Hot clips: online journalism
The anatomy of online media where regular people can practically bring into discussion and view subjects they consider intriguing both from their perspective and from the perspective of the community they represent has added (fairly recently) a significant extension. This ?new limb? has taken the shape of video uploads. A mobile video upload, for instance, is another form of citizen news in images.
Thus, brief films caught on video cameras or on mobile phones are turned into a succinct illustration of what?s new or shocking or out of the ordinary or beautiful (and the enumeration could go on endlessly) around us. Most frequently, a short commentary accompanies such instances of hot clips, a commentary communicating, first of all, the opinion or the attitude of the ?upload generator? toward the uploaded image. Then follow the viewers? commentaries (if any, but most of the times intriguing pictures are completed by remarks).

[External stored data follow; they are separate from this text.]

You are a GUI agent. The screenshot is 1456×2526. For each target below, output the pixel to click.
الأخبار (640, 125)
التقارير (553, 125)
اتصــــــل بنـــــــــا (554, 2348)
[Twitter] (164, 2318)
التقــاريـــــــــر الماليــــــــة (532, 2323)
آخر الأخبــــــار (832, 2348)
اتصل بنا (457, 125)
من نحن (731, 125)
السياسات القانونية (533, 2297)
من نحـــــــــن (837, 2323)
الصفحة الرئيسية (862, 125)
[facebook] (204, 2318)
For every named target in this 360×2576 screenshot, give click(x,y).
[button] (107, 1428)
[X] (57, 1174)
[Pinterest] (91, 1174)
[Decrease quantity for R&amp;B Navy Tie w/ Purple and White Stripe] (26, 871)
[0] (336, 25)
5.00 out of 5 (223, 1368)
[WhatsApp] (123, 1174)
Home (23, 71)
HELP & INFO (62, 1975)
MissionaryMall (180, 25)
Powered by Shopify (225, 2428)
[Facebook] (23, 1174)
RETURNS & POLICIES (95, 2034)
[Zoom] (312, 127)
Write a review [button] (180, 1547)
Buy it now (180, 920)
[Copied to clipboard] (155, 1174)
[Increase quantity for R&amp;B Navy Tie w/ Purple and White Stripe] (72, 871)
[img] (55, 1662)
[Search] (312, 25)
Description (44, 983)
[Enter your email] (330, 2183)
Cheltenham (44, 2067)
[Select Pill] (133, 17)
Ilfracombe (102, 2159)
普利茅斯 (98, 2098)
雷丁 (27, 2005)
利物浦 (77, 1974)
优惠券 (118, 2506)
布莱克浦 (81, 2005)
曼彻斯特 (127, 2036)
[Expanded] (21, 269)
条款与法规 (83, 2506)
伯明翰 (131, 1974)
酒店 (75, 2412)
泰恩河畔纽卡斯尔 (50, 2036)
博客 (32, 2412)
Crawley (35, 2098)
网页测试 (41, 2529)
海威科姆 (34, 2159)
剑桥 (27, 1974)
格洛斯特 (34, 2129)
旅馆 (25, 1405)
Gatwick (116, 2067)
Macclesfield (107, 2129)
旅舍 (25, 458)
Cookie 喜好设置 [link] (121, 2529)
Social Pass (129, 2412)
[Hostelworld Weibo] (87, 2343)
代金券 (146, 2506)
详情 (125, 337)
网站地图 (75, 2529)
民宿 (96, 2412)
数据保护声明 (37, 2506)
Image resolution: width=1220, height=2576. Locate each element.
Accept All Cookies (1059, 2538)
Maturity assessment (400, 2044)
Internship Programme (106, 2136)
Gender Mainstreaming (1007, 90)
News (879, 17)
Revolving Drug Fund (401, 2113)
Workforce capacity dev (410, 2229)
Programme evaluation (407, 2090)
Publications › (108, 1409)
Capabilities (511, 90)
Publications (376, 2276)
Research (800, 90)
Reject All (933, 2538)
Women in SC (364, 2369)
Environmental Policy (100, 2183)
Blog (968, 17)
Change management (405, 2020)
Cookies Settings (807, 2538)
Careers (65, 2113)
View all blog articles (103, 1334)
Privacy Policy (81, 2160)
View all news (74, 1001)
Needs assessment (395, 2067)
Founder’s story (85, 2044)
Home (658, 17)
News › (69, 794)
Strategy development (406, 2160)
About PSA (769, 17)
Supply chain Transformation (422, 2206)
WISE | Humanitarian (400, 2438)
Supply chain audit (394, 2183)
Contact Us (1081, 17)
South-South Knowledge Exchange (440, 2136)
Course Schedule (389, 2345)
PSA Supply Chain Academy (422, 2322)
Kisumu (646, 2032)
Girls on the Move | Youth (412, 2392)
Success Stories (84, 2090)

We have called them hot clips with the sole purpose of putting an emphasis on the value and the newness (at times, even strangeness) that a mobile video upload of the kind reveals in most of the cases. Therefore, there is no reason to associate hot clips (at least not in our case) with improper or vulgar notions or scenes. Rather we associate hot clips with the special connotations that certain moments elicit. These are the connotations that, ultimately, give birth to this particular online community which opts for the mobile video upload or for any other kind of video upload in order to communicate issues of common interest. In fact, these are the connotations which turn citizen journalism (in any other form as well) into such an active system.
Subsequently, you can connect online citizen journalism with the image of an immense sea (it is, in point of fact, a genuine ocean of data shared out there) where the greatest waves are created by these hot clips. A mobile video upload is likely to have a significant impact due precisely to the fact that it is an image. And we think that it is already widely acknowledged that images (the more that they come associated with sound and commentaries) are equipped with the possibility of determining some of the most powerful responses. And, in an online community interacting also through hot clips, responses are the element which gives coherence to the whole group.
Of course, everybody is aware of the fact that no communication is possible without coherence. Even though we still share the remnants of a postmodern era where communication has been torn apart and then sewn back in every possible theoretical way, the ensuing reality is that, in practice, interaction (therefore communication) is defined by reactions from both sides or from the entire group engaged in it.
As a result, a piece of ?citizen news? in the form of a mobile video upload will most likely generate the necessary cohesion component. In the virtual world of hot clips and of the online communities which interact through them, the shared video moments operate the change of a certain occasion (which someone found important enough to share it with the other members) into some sort of reaction, be it an anticipated one or a totally unexpected one.
Look at it in another manner: compare the pieces of information shared through hot clips with the data comprised in the more than popular blogs. (A brief parenthesis here: blogs are also a form of citizen journalism). Consider the impact that some well established or intriguingly proposed topics have. The emergence of mobile video upload technologies can also represent an alternative for boosting the significance that certain written pieces of information (or even such information accompanied by photos) bear.
There?s no need here to discuss additionally on the superior impact of film over written text; the problem has already been underlined and what is important is precisely this conclusion: that images, in truth, can create quicker, more explicit and sometimes more spontaneous reactions than written text. It is a trend, if you so desire, adopted by the younger generations mainly, the generations who have grown somewhat tired with being just an audience to the traditional sort of journalism, practiced by ?professional journalists?, and have decided to give voice and image to their own particular preoccupations. Of course, they are aware that many of their preoccupations are likely to make the interest and to incite the curiosity of the rest of the community/communities the members of which they are.
A mobile video upload is a great opportunity of actually talking about your and your group?s interests. The fact is owed primarily to the hot clips which more than often manage to capture surprising or exceptionally noteworthy moments in which everyone is likely to be interested.